Türkiye’de KHK ile ihraç edilen ve Şubat'ta ortadan kaybolan kişilerin işkence ve kötü muameleye uğradığına dair endişe artıyor. Aileler, sivil toplum ve siyasetçilerden hükümete "Olay aydınlansın" çağrısı yükseliyor.

https://p.dw.com/p/3N7Pv
Fotoğraf: DW/H. Köylü

"Kaybolmadı, kaçırıldı. 19 Şubat’tan beri oğlumuz Mustafa Yılmaz’ı arıyoruz. Aramadık yer bırakmadık. Bütün kapılar yüzümüze kapandı. Meclisten sadece beş vekil ilgilendi bizimle. İnsanlık nerede, vicdan nerede?"

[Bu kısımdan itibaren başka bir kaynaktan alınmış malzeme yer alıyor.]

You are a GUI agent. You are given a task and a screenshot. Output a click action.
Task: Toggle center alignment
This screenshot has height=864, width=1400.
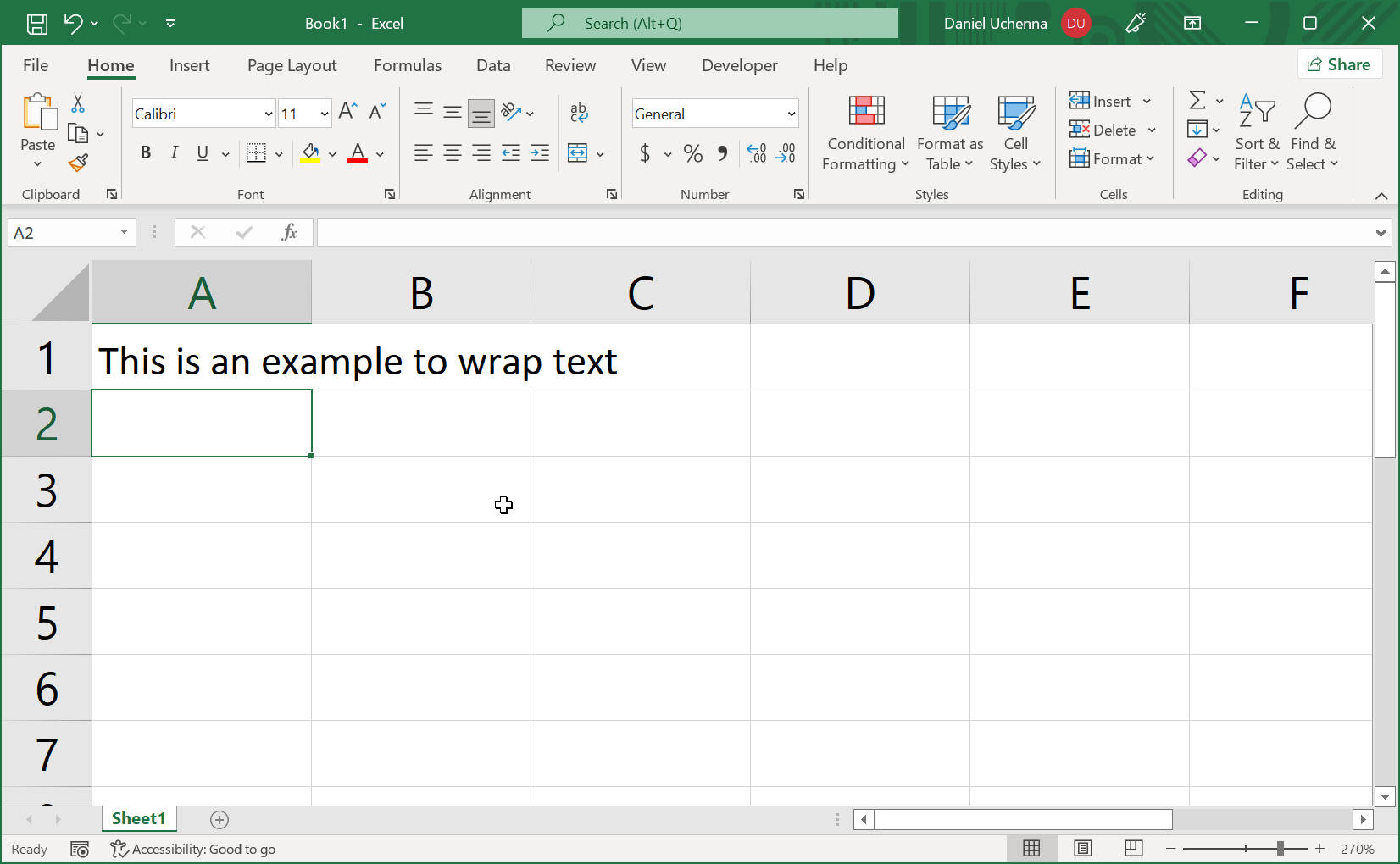point(452,153)
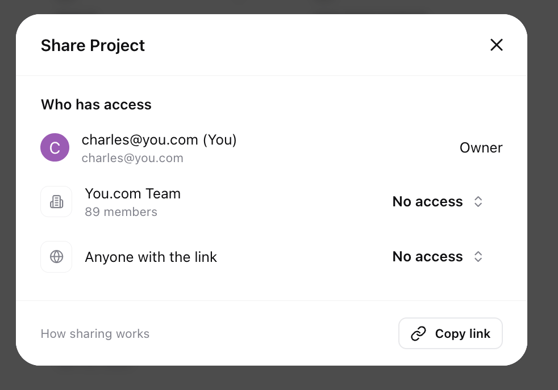This screenshot has height=390, width=558.
Task: Click the Who has access heading
Action: pyautogui.click(x=96, y=105)
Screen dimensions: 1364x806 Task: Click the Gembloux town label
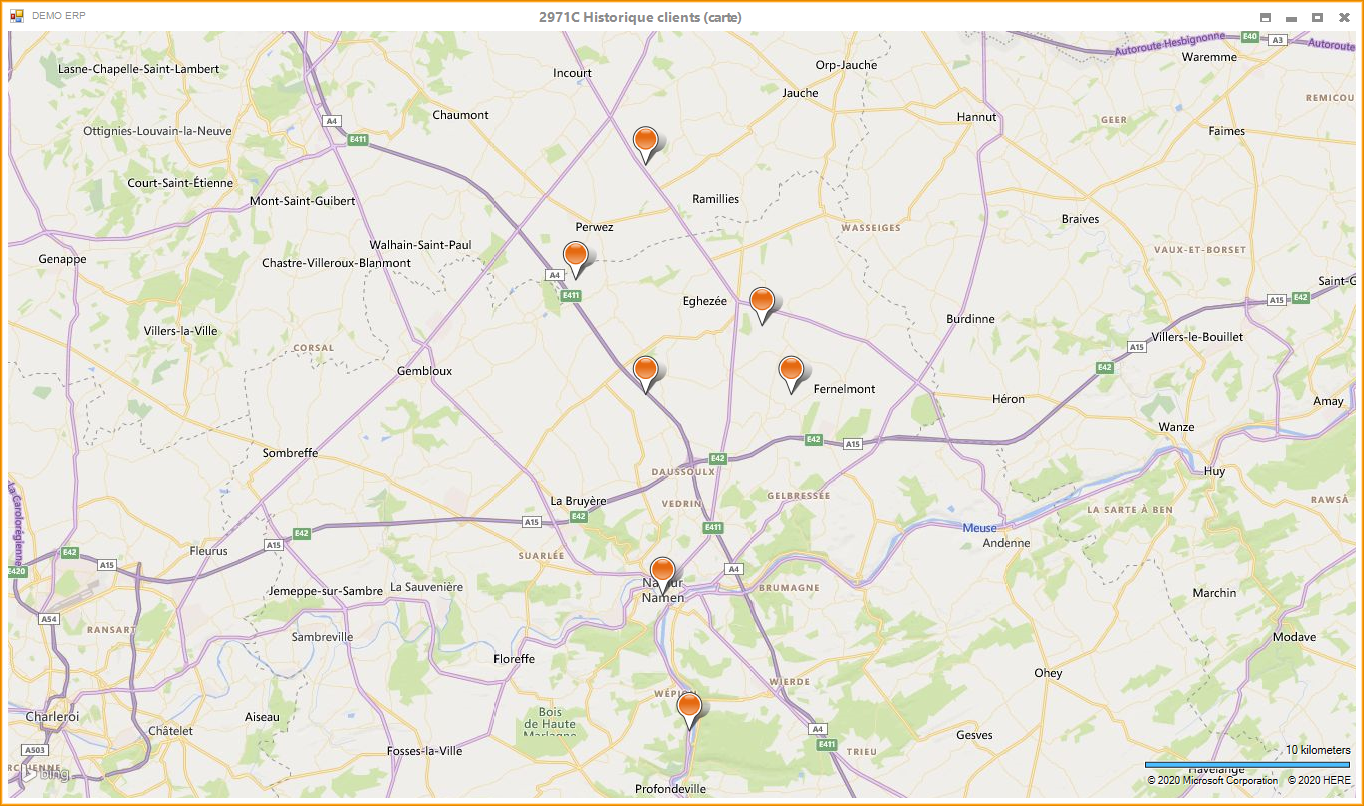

Bu sözler altı aydır kayıp olan Mustafa Yılmaz’ın annesi Nevim Yılmaz’a ait. Yılmaz, oğlunun “durduk yere” ortadan kaybolduğunu söylüyor. “Suçu neydi, günahı neydi” diye iç geçiren, oğlunu bulmak için İçişleri ve Adalet bakanlıkları başta olmak üzere her yere başvurduğunu anlatan Nevim Yılmaz, oğlunun halen ortaya çıkmamış olmasından ötürü derin endişe içinde.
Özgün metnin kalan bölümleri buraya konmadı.